April 24, 2018, PNLR News
A patient alleged that a surgeon failed to send the left thyroid lobe—which was suspected to be malignant—to pathology before removing the right thyroid lobe during the same surgery. Testing later revealed neither lobe was cancerous. The jury awarded $8.5 million. Dancyger v. Kocsis.
Rebecca Dancyger, 18, was diagnosed as having a cystic mass on her left thyroid lobe. Her primary care physician ordered a thyroid ultrasound and a fine needle biopsy. After a radiologist interpreted the ultrasound as benign, Dancyger made an appointment with general surgeon Cynthia Kocsis. The surgeon told Dancyger that the mass was likely cancerous and recommended surgery.
Dancyger underwent the procedure, which was to include removal of the left thyroid lobe with pathological review of the specimen before a determination of whether to remove the right thyroid lobe as well. During the surgery, however, Kocsis removed the entire thyroid. Subsequent testing revealed that neither lobe was cancerous.

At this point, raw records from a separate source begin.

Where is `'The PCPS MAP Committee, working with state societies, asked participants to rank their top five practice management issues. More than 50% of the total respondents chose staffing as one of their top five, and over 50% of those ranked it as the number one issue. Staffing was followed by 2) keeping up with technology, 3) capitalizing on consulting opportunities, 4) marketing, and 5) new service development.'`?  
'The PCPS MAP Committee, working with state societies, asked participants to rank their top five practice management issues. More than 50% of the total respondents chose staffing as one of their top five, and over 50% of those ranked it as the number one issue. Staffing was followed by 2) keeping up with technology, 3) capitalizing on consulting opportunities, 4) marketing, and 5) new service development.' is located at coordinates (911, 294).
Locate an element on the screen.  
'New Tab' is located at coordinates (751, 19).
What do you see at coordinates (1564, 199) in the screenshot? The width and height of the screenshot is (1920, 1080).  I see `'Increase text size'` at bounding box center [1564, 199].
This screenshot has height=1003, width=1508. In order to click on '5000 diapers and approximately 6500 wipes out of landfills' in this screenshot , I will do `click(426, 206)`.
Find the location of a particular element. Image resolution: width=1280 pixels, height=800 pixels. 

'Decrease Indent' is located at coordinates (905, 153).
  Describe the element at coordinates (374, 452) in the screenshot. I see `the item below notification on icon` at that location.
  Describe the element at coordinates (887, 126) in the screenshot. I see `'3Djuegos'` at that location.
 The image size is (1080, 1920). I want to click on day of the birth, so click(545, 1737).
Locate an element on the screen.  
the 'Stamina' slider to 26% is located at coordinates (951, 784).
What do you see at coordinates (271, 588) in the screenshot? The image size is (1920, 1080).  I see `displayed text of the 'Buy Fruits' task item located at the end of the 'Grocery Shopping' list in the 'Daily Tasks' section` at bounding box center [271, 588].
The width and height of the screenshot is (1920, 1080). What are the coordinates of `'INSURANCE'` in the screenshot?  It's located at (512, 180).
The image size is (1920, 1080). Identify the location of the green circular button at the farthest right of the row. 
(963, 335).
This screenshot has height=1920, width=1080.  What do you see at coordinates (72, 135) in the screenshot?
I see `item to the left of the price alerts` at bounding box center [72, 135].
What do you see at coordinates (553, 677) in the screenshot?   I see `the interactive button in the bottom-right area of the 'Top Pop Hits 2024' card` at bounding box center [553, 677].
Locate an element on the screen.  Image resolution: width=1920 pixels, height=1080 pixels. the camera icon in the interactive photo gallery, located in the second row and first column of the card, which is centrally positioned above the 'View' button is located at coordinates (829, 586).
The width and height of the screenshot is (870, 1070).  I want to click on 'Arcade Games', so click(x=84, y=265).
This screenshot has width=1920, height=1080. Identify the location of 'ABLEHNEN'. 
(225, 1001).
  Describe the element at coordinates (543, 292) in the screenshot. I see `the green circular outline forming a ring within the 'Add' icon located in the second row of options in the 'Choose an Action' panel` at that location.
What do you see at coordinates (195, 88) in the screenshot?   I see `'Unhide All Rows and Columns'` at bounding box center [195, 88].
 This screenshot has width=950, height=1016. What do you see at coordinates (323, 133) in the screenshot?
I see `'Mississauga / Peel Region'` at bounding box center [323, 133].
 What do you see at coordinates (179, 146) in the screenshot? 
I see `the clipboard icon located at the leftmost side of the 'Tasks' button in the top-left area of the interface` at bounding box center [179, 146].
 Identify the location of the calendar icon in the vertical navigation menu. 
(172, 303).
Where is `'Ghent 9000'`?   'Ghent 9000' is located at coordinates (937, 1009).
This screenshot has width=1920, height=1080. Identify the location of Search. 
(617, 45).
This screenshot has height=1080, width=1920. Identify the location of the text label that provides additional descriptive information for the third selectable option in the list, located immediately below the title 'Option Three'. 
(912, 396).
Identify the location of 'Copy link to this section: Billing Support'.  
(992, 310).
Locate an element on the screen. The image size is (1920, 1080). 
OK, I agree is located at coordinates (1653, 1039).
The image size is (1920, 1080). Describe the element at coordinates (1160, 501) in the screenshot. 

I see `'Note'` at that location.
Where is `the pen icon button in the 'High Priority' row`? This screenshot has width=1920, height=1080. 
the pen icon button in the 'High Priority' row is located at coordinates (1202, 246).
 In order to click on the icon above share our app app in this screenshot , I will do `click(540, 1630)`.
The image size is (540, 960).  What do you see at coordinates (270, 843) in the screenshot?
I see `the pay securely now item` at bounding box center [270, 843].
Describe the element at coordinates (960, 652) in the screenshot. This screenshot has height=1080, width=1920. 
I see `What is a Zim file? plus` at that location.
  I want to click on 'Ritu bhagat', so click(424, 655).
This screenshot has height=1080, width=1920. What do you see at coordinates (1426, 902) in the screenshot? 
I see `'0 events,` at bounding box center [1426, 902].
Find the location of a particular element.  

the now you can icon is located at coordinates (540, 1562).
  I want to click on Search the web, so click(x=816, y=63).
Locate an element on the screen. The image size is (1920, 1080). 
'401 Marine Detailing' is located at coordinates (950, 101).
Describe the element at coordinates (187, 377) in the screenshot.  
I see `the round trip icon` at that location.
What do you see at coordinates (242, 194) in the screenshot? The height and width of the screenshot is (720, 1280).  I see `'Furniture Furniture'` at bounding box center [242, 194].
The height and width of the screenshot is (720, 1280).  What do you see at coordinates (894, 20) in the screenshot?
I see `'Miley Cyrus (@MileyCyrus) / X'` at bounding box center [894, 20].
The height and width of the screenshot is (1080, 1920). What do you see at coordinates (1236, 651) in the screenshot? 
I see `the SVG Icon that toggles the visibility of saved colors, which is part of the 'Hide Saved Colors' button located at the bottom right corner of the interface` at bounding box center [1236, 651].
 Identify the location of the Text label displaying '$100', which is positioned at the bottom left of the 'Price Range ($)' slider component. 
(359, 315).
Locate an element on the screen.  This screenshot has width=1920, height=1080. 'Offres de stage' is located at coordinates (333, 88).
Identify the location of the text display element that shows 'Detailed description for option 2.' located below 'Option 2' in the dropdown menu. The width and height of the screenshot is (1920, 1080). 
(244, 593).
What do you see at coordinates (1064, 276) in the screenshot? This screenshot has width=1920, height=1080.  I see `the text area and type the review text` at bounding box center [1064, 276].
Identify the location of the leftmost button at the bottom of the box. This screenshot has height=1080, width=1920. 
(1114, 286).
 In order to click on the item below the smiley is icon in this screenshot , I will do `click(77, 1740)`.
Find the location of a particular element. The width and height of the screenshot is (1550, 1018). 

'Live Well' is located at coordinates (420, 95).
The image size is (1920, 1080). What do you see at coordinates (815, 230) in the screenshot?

As a result of the surgery, Dancyger experienced bilateral vocal cord paralysis, scarring, hypothyroidism, and anxiety. An active and successful student, she finished the rest of her senior year of high school at home and changed her college plans so that she could be closer to home.
Dancyger sued Kocsis, alleging she failed to perform a fine needle biopsy and send the left thyroid lobe to pathology before removing the right thyroid lobe.
The jury awarded $8.5 million.
Citation: Dancyger v. Kocsis, No. MON-L-003106-14 (N.J. Super. Ct. Monmouth Cnty. Jan. 17, 2018).
Plaintiff counsel: AAJ member Paul M. da Costa, Roseland, N.J.